Not really safety precautions. Most C(++) compilers will strip by default all symbols from linked non-debug code, unless these symbols are needed for certain puposes like function export tables. While these functions also return a pointer to some sort of export table, they are not official export tables, just as virtual tables in C++ aren't really export tables. The name is unneeded as far as the compiler is concerned, so they get all stripped. This has certain anti reverse engineering reasons as someone distributing a release version isn't usually interested in letting its users reverse engineer their software  (just check your license agreement you entered into when installing LabVIEW 😀) but the main reason is really that these symbols simply blow up the executable image size for no useful reason and it's an easy thing to do by the linker. The functions with retained symbol names in there are usually functions that are also exported in the official export table.

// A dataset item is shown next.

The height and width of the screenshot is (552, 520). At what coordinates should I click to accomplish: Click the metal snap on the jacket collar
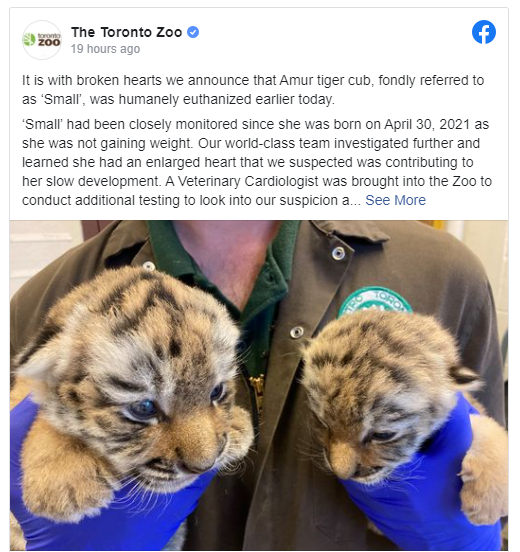[339, 253]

GetCIntVIServerFuncs() existed before LabVIEW 8.0 and was/is mostly related to functions needed by various VI Server interfaces. The first version of VI server was a very small set of exported functions that got called by a CIN. This was then changed into the fully diagram accessible VI server interface as we know it now around LabVIEW 5. Sometimes the LabVIEW compiler needs to create callbacks into the LabVIEW kernel. Initially this was done through direct calls of exported functions but that was changed for several reasons to call a special internal export interface. Hiding things was likely more a byproduct than the main reason for this, making this interface more uniform among the different platforms was likely more important.

The C Interface supposedly took this idea further and here hiding LabVIEW internas might have been part of the decision. But because this privately exported function table is highly inflexible and can only be amended to in subsequent LabVIEW versions but never modified without creating serious trouble with version compatiblity, I think it's not something they would want to use for everything. The advantage is that you do not really need to use dynamic link functionality for this except for the one function to get at this interface, so there is one simple function that will use platform specific dynamic loading and everything else is simply a function pointer call into a table at a specific offset.

A COM like interface would be much more flexible in terms of version compatibility and NI uses that in some parts even across platforms despite that real COM isn't supported on non-Windows platforms, but it is also a lot more complicated to create and use even when you program everything in C++.